Dan Bloom, director of MDRC, formerly known as Manpower Demonstration Research Corporation, has overseen studies in seven states and Washington, D.C., this past year. The first of these studies was the Georgia report, released in February.
The Georgia team experimented with a few approaches to get people to come into the child-support office to discuss their case.
First, they redesigned the letter of notice when a child-support order has been filed. It highlighted the chance for parents to have "a say in the child support process" ... and was written to be motivating and non-adversarial, the study said.
The letter also included a calendar magnet for the initial appointment date, and a reminder was sent later.
For the initial meeting with the noncustodial parent, the staff was trained to use a script to soothe the parent, to help reduce the amount of the ordered payment if appropriate and to use a checklist to sign parents up for online automatic payments and support.
When parents received the materials the office previously used, 15 percent came to the office to meet with a staff member. But among parents who received the revised materials, 23.3 percent came to the meeting, the report said.
The 8.2 point increase from the intervention group works out to a 54 percent improvement in effectiveness when compared to the control group, which received the agency's standard mailing, according to the report.
Bloom said these changes are "a million little things that seem obvious but they’re not." Other ideas to improve engagement include scheduling meetings so parents don't have to miss work and reducing paperwork.
"Are we asking people for a lot of information that will be hard to compile but you don’t really need it all? If we can streamline that, they might be more likely to come to the meeting, and not get overwhelmed and shut down," he said.
Other MDRC reports are pending from Ohio, California, Vermont, Colorado, Texas, Washington, and Washington, D.C.
In addition to MDRC's findings, the federal Office of Child Support Enforcement is pursuing other ways to boost child support compliance. They include the Child Support Noncustodial Parent Employment Demonstration, which helps parents find jobs so they can afford child support, and the Procedural Justice-Informed Alternatives to Contempt, which helps parents avoid contempt of court charges for delinquent child support payments. And the agency says the programs are working.

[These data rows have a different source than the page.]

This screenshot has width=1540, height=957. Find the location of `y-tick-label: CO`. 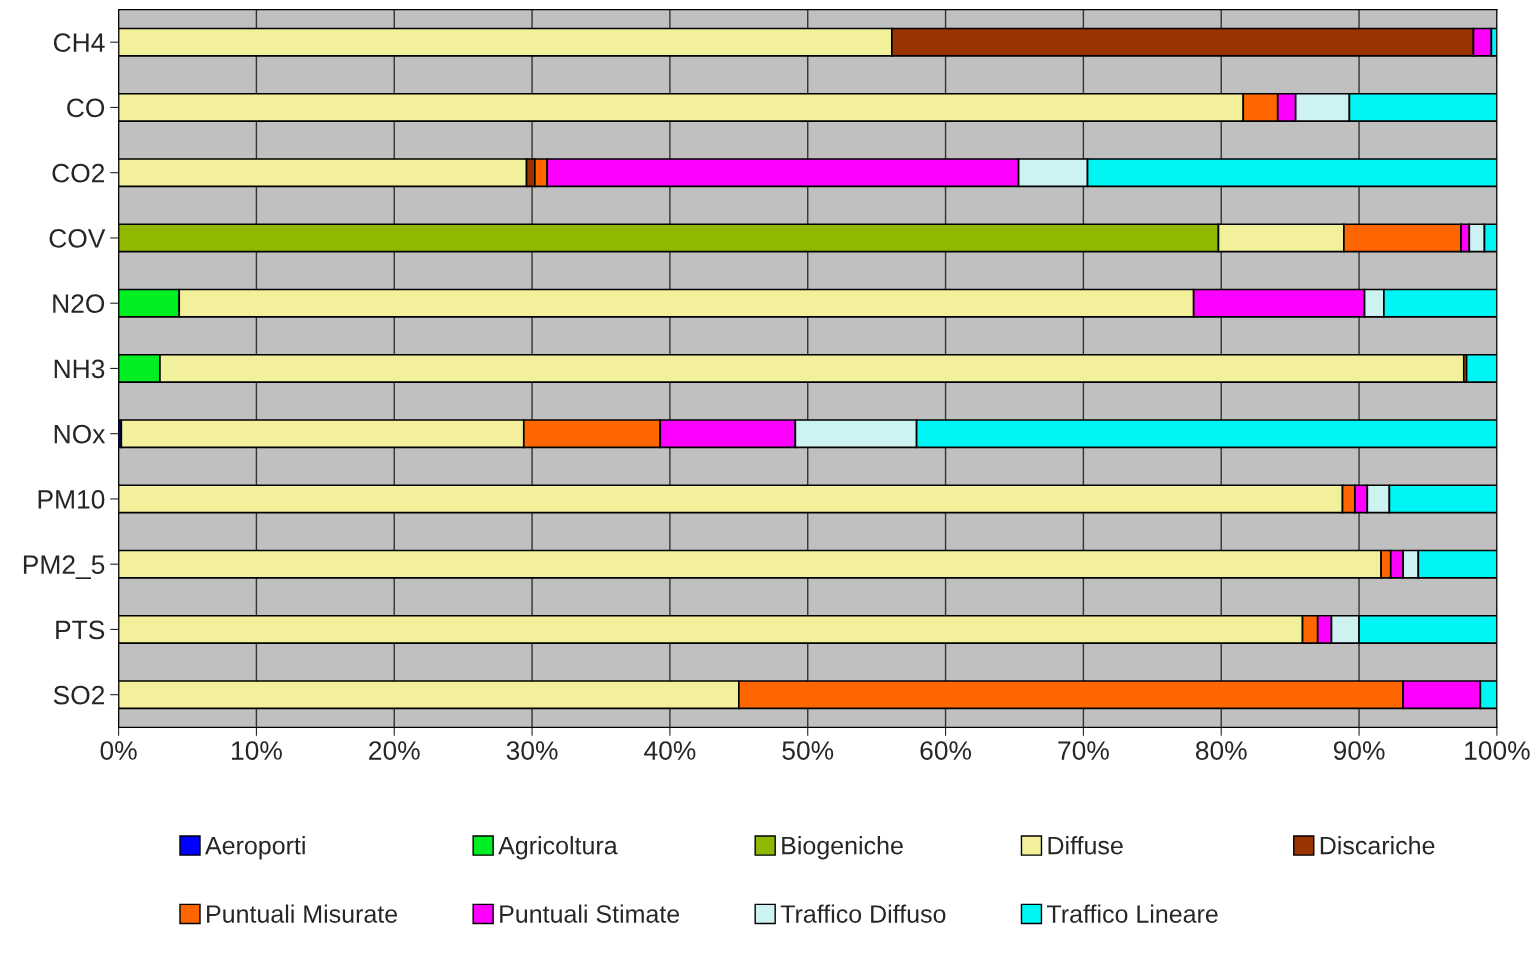

y-tick-label: CO is located at coordinates (86, 108).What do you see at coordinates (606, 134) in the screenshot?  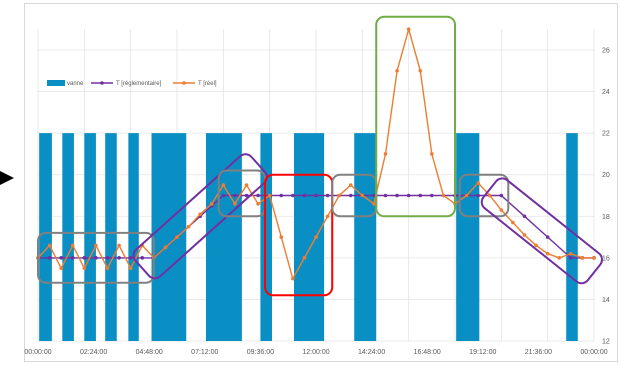 I see `y-tick-label: 22` at bounding box center [606, 134].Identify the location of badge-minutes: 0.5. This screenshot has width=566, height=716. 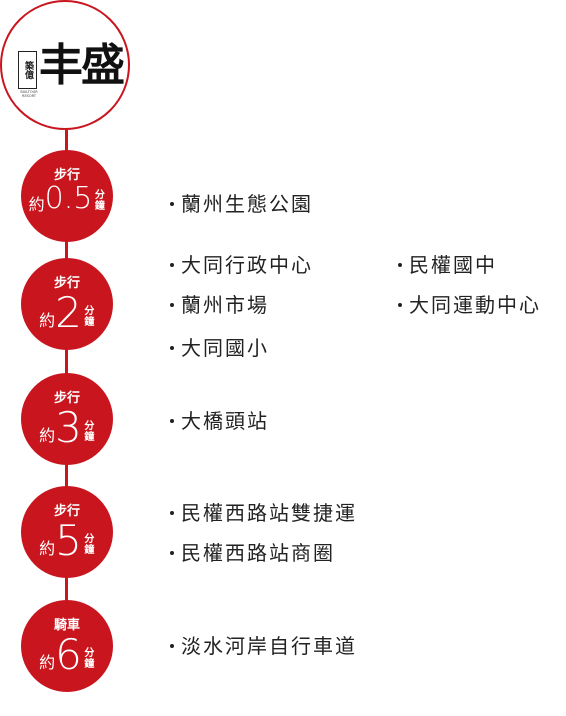
(68, 198).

“Thousands of parents participated in this study and became employed. … Many of the participants also understood their roles as parents and caregivers better … and having better jobs and enhanced parenting skills increased the parents’ abilities and desires to pay their child support more consistently,” wrote Monique Richards, the public affairs specialist with the federal Administration of Children and Families.
The program was launched earlier this year and is showing “positive early results,” according to Richards. A full report on the program will be published later this year.
At the Division of Child Support Services in Georgia, Gray oversees some 411,000 child-support cases, 18 percent of which are considered “hard to serve.” The improvements her office saw after making changes in how the staff communicates with parents represents about 240 families that may be better off now because of their efforts.
The work requires a “culture change,” Gray said, since in the past, some child-support workers had a collection mentality. Today, the focus is on how the office can help noncustodial parents, who are overwhelmingly male. (Ninety-three percent of child-support orders in Georgia are paid by men.) By helping the men to pay, they’re also helping the mothers and children, as well, Gray said.
“We’re trying to build stronger families for a stronger Georgia,” she said. "This is a big deal. In my opinion, it's a win-win-win for the citizens of Georgia that we serve."